Citation: 2023 FC 1124

Ottawa, Ontario, August 22, 2023

PRESENT: The Honourable Mr. Justice Favel

BETWEEN:

CECILIA (TONI) JOSEPHINE HERON

Applicant

and

SALT RIVER FIRST NATION NO. 195

Respondent

ORDER AND REASONS

I. Overview

[1] In a Notice of Motion dated June 20, 2023, Cecilia (Toni) Josephine Heron [Chief Heron or Applicant] seeks the following relief:

  • (1)Interim injunctive relief reinstating her to her position as Chief pending the disposition of this matter for judicial review;

  • (2)An Order permitting her to amend her judicial review application filed on January 10, 2023 to include the Respondent’s decision to suspend her as Chief on February 2, 2023, March 3, 2023, and June 1, 2023;

  • (3)An Order in the nature of prohibition restraining the Respondent from their conduct of repeatedly suspending her for the same allegations;

  • (4)Costs on a solicitor-client basis; and

  • (5)Such further and other relief as counsel may advise and this Court deems just.

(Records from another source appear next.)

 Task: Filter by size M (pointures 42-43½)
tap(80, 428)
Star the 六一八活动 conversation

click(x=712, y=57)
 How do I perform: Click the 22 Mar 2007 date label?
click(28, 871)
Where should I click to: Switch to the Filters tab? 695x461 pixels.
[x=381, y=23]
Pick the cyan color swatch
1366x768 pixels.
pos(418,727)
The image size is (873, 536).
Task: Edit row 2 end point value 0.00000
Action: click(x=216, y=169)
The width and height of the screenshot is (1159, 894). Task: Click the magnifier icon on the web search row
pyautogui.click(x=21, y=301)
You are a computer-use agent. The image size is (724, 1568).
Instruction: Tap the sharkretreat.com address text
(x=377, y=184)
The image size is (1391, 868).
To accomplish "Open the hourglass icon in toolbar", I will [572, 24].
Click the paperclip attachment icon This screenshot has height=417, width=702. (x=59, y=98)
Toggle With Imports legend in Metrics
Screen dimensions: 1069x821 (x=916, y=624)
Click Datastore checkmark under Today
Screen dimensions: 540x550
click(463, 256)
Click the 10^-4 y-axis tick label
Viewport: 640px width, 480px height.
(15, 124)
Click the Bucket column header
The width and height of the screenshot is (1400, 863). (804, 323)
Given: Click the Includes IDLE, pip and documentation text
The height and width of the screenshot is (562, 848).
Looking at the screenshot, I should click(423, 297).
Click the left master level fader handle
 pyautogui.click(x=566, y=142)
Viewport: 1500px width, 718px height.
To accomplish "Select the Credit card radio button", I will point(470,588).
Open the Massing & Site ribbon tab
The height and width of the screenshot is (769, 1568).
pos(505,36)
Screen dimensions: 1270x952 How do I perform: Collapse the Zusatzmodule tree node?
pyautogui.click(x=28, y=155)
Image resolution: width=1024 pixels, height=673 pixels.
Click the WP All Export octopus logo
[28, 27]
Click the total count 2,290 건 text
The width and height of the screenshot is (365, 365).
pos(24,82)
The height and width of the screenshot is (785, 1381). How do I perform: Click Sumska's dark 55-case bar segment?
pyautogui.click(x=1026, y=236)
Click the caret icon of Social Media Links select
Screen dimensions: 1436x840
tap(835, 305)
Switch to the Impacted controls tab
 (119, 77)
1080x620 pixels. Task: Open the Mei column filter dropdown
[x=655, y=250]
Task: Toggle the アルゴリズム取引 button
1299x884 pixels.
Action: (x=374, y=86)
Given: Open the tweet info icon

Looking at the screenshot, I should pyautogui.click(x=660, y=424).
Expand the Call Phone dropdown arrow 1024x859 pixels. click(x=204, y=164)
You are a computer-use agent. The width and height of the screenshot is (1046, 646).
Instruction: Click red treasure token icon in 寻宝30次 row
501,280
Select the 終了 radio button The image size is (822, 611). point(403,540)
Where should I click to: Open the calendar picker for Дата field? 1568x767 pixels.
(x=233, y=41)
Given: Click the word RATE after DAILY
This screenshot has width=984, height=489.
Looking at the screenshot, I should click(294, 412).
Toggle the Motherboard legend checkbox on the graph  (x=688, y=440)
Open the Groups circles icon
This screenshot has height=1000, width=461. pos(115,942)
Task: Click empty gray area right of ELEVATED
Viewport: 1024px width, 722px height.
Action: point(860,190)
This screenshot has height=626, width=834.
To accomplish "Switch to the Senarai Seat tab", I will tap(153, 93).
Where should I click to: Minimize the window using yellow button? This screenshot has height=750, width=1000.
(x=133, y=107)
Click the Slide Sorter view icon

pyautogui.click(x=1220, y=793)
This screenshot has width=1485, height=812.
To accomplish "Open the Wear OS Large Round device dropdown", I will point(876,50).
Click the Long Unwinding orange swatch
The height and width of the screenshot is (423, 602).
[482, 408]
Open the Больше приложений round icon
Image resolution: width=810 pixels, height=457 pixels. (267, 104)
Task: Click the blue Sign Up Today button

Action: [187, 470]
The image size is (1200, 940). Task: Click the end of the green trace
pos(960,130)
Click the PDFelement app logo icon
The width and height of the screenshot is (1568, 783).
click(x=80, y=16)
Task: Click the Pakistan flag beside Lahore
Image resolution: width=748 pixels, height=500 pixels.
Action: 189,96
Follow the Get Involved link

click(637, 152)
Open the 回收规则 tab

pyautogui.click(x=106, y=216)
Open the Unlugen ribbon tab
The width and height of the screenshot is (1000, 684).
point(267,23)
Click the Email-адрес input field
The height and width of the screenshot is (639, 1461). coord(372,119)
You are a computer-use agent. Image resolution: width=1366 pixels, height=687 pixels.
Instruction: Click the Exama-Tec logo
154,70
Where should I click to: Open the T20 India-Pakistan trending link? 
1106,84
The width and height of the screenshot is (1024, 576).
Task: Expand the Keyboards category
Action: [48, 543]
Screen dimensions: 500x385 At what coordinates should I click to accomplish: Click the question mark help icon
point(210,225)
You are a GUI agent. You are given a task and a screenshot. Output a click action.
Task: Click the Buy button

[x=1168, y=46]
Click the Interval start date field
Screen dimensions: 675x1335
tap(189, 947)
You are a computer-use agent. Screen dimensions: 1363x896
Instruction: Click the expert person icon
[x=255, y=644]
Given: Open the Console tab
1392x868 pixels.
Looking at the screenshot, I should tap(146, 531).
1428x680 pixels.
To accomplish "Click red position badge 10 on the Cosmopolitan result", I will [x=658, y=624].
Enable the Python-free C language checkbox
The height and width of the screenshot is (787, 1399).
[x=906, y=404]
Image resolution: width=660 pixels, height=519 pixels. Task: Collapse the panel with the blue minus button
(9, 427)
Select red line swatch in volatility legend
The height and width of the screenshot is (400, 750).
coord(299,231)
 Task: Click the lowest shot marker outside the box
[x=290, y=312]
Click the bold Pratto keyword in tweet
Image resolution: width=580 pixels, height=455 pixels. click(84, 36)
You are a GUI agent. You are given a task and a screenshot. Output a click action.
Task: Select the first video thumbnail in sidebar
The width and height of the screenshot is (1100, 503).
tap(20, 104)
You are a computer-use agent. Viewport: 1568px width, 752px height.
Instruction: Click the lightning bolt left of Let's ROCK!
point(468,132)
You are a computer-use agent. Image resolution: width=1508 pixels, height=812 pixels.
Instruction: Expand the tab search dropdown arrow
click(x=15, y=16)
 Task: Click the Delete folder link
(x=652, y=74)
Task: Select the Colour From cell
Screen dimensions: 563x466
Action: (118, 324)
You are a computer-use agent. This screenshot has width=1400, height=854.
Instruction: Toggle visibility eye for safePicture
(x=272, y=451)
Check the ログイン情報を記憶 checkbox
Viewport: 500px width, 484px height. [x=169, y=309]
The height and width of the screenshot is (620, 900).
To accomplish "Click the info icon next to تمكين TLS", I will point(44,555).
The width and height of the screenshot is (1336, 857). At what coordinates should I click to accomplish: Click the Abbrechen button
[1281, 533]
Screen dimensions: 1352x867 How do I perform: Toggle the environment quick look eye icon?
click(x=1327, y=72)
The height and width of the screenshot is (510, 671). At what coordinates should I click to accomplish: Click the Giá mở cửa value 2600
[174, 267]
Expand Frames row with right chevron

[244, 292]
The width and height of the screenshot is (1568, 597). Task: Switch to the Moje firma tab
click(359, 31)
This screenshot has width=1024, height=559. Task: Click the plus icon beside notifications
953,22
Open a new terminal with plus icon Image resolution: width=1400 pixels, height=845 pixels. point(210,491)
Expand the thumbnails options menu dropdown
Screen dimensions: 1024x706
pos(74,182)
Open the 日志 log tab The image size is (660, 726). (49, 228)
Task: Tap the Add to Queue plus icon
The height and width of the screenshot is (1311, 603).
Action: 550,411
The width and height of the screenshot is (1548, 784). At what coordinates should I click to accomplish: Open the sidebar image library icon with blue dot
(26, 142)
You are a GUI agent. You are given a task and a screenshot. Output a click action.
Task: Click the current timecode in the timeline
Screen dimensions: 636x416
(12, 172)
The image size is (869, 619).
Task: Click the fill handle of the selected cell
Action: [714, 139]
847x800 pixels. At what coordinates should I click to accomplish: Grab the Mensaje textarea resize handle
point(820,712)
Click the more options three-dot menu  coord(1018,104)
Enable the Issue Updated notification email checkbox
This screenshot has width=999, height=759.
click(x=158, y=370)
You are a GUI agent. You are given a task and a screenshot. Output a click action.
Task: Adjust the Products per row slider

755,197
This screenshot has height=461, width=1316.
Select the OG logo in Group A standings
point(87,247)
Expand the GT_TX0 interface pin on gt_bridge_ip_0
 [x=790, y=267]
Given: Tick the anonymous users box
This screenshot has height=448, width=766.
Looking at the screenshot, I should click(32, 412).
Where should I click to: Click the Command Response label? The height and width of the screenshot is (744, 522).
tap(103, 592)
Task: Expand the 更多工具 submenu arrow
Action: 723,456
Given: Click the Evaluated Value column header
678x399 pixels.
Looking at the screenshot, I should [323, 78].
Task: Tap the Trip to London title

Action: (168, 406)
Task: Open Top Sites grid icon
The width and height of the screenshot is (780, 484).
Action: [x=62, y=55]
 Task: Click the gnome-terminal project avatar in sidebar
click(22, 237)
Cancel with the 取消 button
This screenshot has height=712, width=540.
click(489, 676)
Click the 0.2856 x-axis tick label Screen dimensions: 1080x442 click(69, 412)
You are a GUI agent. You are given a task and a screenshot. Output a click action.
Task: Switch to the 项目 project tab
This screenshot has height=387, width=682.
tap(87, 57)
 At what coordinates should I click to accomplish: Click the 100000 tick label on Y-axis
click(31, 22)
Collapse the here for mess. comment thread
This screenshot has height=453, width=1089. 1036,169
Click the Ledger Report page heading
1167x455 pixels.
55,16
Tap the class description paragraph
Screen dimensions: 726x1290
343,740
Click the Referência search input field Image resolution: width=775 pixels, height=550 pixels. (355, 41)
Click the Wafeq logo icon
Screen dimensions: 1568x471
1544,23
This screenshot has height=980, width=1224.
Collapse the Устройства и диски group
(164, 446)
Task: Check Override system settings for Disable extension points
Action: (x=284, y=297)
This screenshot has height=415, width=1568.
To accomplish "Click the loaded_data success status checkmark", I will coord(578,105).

[2] In the underlying judicial review application challenging an October 13, 2022 decision suspending her without pay for 60 days, the Applicant seeks the following relief:

  • (1)An Order in the nature of certiorari, quashing and setting aside the October 13, 2022 decision;

  • (2)An Order or Declaration that the Applicant remains Chief of the Salt River First Nation [SRFN];

  • (3)An Order or Declaration that the Applicant is entitled to be paid all salary and remuneration that was withheld from her during her unlawful suspension without pay;

  • (4)Interim injunctive relief reinstating the Applicant to her position as Chief pending the disposition of this application for judicial review; and

  • (5)An order for Costs.

[3] In another application, T-97-23, the Applicant seeks to challenge the Respondent’s December 4, 2022 decision to suspend her for an additional 60 days.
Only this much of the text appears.